COLUMBIA, S.C. (WSPA) – South Carolina is expanding a successful pilot program that helps former prison inmates get jobs once they’re released. Monday, the state held a “Second Chance Summit” to tell potential employers about the program and urge them to hire former inmates who go through the program.
Department of Corrections director Bryan Stirling says the state releases almost 10,000 inmates every year, since about 85 percent of the people in prison serve less than five years. 80 percent of them are in for non-violent crimes. He says the fact that almost everyone in prison will eventually get out means the state needs to do what it can to help them turn their lives around. “They're coming back to live with you, go to church, school, etcetera, etcetera, and we know that a job is one of the greatest preventers of them coming back,” to prison, he told the business leaders.
Gov. Nikki Haley says the program is the first in the nation. It starts with inmates who are serving time for non-violent crimes, and who have clean disciplinary records, getting job training while in prison. The programs include auto work, barbering, carpentry, construction, electrical, horticulture, HVAC, masonry, plumbing, and welding.
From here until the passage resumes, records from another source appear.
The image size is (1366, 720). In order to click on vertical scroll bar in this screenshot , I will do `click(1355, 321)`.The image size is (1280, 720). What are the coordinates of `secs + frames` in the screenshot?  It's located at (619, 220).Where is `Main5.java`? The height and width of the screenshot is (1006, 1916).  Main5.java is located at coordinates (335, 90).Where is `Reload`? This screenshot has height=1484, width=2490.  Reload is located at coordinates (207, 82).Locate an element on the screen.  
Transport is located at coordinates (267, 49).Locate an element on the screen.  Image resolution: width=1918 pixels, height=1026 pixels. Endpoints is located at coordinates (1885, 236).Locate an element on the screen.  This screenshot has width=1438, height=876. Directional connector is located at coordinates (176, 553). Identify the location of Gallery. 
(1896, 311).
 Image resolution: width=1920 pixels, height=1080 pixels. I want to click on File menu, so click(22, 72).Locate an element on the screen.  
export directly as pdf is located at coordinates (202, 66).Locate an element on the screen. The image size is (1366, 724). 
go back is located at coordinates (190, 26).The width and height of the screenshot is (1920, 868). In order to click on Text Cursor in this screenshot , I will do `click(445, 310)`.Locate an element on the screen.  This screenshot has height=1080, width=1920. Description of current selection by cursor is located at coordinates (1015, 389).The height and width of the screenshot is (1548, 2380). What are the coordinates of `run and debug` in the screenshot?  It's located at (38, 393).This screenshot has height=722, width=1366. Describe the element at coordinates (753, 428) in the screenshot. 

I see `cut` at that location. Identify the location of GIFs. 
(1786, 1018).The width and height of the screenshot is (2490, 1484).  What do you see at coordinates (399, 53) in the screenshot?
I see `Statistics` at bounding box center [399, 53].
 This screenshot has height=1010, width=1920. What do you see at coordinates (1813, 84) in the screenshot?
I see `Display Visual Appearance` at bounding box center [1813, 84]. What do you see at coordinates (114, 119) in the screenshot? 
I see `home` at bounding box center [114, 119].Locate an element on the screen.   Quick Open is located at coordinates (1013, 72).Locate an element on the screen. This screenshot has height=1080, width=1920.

What makes the program different is that, in addition to the job training, the state Department of Employment and Workforce starts working with inmates 90 days before they’re released. They’re taught employment and “soft” skills, and then 30 days before release they work directly with a DEW counselor to get registered in the SC Works system, write a résumé, and apply for jobs online once they’re released.
The program also holds job fairs where employers can meet with potential employees.
The companies that hire former inmates receive federal payroll tax credits on eligible employees’ first year of wages. There’s also a federal bonding program, a free insurance policy for high-risk workers.
Gov. Haley says, "These are people that, if we can lift them up, show them a skill, get them a job, not only are we changing a family, we're giving the company a loyal worker and we're changing the state of South Carolina."